- WHAT IS REQUIRED -
Every entry that follows should be output again, word for word.

- RECORDS -
=== Section Start ===

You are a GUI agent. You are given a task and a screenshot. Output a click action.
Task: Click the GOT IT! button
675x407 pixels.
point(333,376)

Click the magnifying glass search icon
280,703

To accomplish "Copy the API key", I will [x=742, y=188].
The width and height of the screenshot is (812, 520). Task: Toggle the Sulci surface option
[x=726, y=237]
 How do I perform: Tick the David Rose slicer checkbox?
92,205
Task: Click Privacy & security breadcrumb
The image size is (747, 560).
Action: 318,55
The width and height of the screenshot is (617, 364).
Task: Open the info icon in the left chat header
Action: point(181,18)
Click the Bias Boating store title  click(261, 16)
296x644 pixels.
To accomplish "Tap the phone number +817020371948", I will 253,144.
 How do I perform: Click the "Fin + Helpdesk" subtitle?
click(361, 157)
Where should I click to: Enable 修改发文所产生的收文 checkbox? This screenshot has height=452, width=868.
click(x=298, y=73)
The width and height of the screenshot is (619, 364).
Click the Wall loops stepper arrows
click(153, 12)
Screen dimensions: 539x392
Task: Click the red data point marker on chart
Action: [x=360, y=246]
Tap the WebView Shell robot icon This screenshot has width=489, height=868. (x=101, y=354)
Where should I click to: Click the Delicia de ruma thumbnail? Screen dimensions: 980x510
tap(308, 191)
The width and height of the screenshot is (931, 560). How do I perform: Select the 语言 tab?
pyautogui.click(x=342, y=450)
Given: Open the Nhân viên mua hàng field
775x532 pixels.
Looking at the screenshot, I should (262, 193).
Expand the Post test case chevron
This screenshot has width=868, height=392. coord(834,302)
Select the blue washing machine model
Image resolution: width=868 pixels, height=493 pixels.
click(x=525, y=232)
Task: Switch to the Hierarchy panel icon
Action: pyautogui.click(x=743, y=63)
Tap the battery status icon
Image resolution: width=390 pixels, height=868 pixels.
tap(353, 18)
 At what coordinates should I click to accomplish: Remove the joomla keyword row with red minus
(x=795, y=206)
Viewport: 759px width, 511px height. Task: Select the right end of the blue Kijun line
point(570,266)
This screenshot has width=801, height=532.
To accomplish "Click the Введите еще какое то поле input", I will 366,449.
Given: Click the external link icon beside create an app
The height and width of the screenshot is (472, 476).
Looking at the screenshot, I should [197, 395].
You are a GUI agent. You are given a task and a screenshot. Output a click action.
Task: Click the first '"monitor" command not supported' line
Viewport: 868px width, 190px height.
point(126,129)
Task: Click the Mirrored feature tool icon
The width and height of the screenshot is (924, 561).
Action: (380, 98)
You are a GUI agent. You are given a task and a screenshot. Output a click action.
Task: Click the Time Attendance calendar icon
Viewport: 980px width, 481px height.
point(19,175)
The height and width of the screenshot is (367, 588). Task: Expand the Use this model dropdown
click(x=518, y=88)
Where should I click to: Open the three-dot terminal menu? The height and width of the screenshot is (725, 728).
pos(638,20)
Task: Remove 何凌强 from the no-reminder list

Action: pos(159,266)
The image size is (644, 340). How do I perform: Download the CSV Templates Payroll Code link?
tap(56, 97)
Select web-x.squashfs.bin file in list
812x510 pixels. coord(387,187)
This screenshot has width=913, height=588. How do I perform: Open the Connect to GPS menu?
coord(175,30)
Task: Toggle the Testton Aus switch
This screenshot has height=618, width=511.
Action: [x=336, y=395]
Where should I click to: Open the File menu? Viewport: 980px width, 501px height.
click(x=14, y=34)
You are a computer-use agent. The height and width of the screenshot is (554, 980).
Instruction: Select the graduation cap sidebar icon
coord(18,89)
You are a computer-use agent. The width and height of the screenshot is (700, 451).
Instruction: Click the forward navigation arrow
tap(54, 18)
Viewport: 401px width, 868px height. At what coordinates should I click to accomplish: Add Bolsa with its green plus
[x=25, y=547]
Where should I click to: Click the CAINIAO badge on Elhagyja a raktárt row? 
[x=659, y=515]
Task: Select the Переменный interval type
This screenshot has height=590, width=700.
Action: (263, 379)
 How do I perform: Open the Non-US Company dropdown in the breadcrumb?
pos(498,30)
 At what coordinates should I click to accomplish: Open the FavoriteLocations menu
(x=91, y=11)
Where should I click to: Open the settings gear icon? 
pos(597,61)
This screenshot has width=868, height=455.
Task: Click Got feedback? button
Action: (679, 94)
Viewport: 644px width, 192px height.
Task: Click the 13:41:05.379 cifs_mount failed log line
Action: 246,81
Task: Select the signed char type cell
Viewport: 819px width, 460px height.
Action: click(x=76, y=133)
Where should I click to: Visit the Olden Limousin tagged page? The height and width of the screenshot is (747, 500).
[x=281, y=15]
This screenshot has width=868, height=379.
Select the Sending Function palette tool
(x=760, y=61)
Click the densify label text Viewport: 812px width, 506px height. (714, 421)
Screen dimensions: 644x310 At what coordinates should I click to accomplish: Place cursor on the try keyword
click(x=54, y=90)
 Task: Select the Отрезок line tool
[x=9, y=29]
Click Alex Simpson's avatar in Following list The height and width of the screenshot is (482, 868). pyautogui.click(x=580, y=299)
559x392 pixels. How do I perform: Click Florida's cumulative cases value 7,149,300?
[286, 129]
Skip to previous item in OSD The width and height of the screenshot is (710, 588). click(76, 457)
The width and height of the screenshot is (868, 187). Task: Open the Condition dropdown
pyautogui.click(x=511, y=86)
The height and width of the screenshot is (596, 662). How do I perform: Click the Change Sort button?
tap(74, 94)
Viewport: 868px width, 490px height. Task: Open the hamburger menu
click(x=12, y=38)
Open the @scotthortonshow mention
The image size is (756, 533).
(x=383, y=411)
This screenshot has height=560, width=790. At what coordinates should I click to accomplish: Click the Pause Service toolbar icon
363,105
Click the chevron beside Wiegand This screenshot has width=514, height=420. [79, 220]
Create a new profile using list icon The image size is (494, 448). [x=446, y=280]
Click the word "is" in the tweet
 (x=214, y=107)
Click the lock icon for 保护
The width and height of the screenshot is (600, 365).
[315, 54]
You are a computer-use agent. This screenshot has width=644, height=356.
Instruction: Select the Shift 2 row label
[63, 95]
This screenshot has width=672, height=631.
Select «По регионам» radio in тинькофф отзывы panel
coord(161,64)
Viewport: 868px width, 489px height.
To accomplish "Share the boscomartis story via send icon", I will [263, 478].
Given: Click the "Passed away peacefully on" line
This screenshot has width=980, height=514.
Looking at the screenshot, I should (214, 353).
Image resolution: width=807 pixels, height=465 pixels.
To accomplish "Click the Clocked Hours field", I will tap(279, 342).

=== Section End ===

- RESPONSE FOR THIS EXERCISE -
You are a GUI agent. You are given a task and a screenshot. Output a click action.
Task: Click the GOT IT! button
675x407 pixels.
point(333,376)

Click the magnifying glass search icon
280,703

To accomplish "Copy the API key", I will [x=742, y=188].
The width and height of the screenshot is (812, 520). Task: Toggle the Sulci surface option
[x=726, y=237]
 How do I perform: Tick the David Rose slicer checkbox?
92,205
Task: Click Privacy & security breadcrumb
The image size is (747, 560).
Action: 318,55
The width and height of the screenshot is (617, 364).
Task: Open the info icon in the left chat header
Action: point(181,18)
Click the Bias Boating store title  click(261, 16)
296x644 pixels.
To accomplish "Tap the phone number +817020371948", I will 253,144.
 How do I perform: Click the "Fin + Helpdesk" subtitle?
click(361, 157)
Where should I click to: Enable 修改发文所产生的收文 checkbox? This screenshot has height=452, width=868.
click(x=298, y=73)
The width and height of the screenshot is (619, 364).
Click the Wall loops stepper arrows
click(153, 12)
Screen dimensions: 539x392
Task: Click the red data point marker on chart
Action: [x=360, y=246]
Tap the WebView Shell robot icon This screenshot has width=489, height=868. (x=101, y=354)
Where should I click to: Click the Delicia de ruma thumbnail? Screen dimensions: 980x510
tap(308, 191)
The width and height of the screenshot is (931, 560). How do I perform: Select the 语言 tab?
pyautogui.click(x=342, y=450)
Given: Open the Nhân viên mua hàng field
775x532 pixels.
Looking at the screenshot, I should (262, 193).
Expand the Post test case chevron
This screenshot has width=868, height=392. coord(834,302)
Select the blue washing machine model
Image resolution: width=868 pixels, height=493 pixels.
click(x=525, y=232)
Task: Switch to the Hierarchy panel icon
Action: pyautogui.click(x=743, y=63)
Tap the battery status icon
Image resolution: width=390 pixels, height=868 pixels.
tap(353, 18)
 At what coordinates should I click to accomplish: Remove the joomla keyword row with red minus
(x=795, y=206)
Viewport: 759px width, 511px height. Task: Select the right end of the blue Kijun line
point(570,266)
This screenshot has width=801, height=532.
To accomplish "Click the Введите еще какое то поле input", I will 366,449.
Given: Click the external link icon beside create an app
The height and width of the screenshot is (472, 476).
Looking at the screenshot, I should [197, 395].
You are a GUI agent. You are given a task and a screenshot. Output a click action.
Task: Click the first '"monitor" command not supported' line
Viewport: 868px width, 190px height.
point(126,129)
Task: Click the Mirrored feature tool icon
The width and height of the screenshot is (924, 561).
Action: (380, 98)
You are a GUI agent. You are given a task and a screenshot. Output a click action.
Task: Click the Time Attendance calendar icon
Viewport: 980px width, 481px height.
point(19,175)
The height and width of the screenshot is (367, 588). Task: Expand the Use this model dropdown
click(x=518, y=88)
Where should I click to: Open the three-dot terminal menu? The height and width of the screenshot is (725, 728).
pos(638,20)
Task: Remove 何凌强 from the no-reminder list

Action: pos(159,266)
The image size is (644, 340). How do I perform: Download the CSV Templates Payroll Code link?
tap(56, 97)
Select web-x.squashfs.bin file in list
812x510 pixels. coord(387,187)
This screenshot has width=913, height=588. How do I perform: Open the Connect to GPS menu?
coord(175,30)
Task: Toggle the Testton Aus switch
This screenshot has height=618, width=511.
Action: [x=336, y=395]
Where should I click to: Open the File menu? Viewport: 980px width, 501px height.
click(x=14, y=34)
You are a computer-use agent. The height and width of the screenshot is (554, 980).
Instruction: Select the graduation cap sidebar icon
coord(18,89)
You are a computer-use agent. The width and height of the screenshot is (700, 451).
Instruction: Click the forward navigation arrow
tap(54, 18)
Viewport: 401px width, 868px height. At what coordinates should I click to accomplish: Add Bolsa with its green plus
[x=25, y=547]
Where should I click to: Click the CAINIAO badge on Elhagyja a raktárt row? 
[x=659, y=515]
Task: Select the Переменный interval type
This screenshot has height=590, width=700.
Action: (263, 379)
 How do I perform: Open the Non-US Company dropdown in the breadcrumb?
pos(498,30)
 At what coordinates should I click to accomplish: Open the FavoriteLocations menu
(x=91, y=11)
Where should I click to: Open the settings gear icon? 
pos(597,61)
This screenshot has width=868, height=455.
Task: Click Got feedback? button
Action: (679, 94)
Viewport: 644px width, 192px height.
Task: Click the 13:41:05.379 cifs_mount failed log line
Action: 246,81
Task: Select the signed char type cell
Viewport: 819px width, 460px height.
Action: click(x=76, y=133)
Where should I click to: Visit the Olden Limousin tagged page? The height and width of the screenshot is (747, 500).
[x=281, y=15]
This screenshot has width=868, height=379.
Select the Sending Function palette tool
(x=760, y=61)
Click the densify label text Viewport: 812px width, 506px height. (714, 421)
Screen dimensions: 644x310 At what coordinates should I click to accomplish: Place cursor on the try keyword
click(x=54, y=90)
 Task: Select the Отрезок line tool
[x=9, y=29]
Click Alex Simpson's avatar in Following list The height and width of the screenshot is (482, 868). pyautogui.click(x=580, y=299)
559x392 pixels. How do I perform: Click Florida's cumulative cases value 7,149,300?
[286, 129]
Skip to previous item in OSD The width and height of the screenshot is (710, 588). click(76, 457)
The width and height of the screenshot is (868, 187). Task: Open the Condition dropdown
pyautogui.click(x=511, y=86)
The height and width of the screenshot is (596, 662). How do I perform: Click the Change Sort button?
tap(74, 94)
Viewport: 868px width, 490px height. Task: Open the hamburger menu
click(x=12, y=38)
Open the @scotthortonshow mention
The image size is (756, 533).
(x=383, y=411)
This screenshot has height=560, width=790. At what coordinates should I click to accomplish: Click the Pause Service toolbar icon
363,105
Click the chevron beside Wiegand This screenshot has width=514, height=420. [79, 220]
Create a new profile using list icon The image size is (494, 448). [x=446, y=280]
Click the word "is" in the tweet
 (x=214, y=107)
Click the lock icon for 保护
The width and height of the screenshot is (600, 365).
[315, 54]
You are a computer-use agent. This screenshot has width=644, height=356.
Instruction: Select the Shift 2 row label
[63, 95]
This screenshot has width=672, height=631.
Select «По регионам» radio in тинькофф отзывы panel
coord(161,64)
Viewport: 868px width, 489px height.
To accomplish "Share the boscomartis story via send icon", I will [263, 478].
Given: Click the "Passed away peacefully on" line
This screenshot has width=980, height=514.
Looking at the screenshot, I should (214, 353).
Image resolution: width=807 pixels, height=465 pixels.
To accomplish "Click the Clocked Hours field", I will tap(279, 342).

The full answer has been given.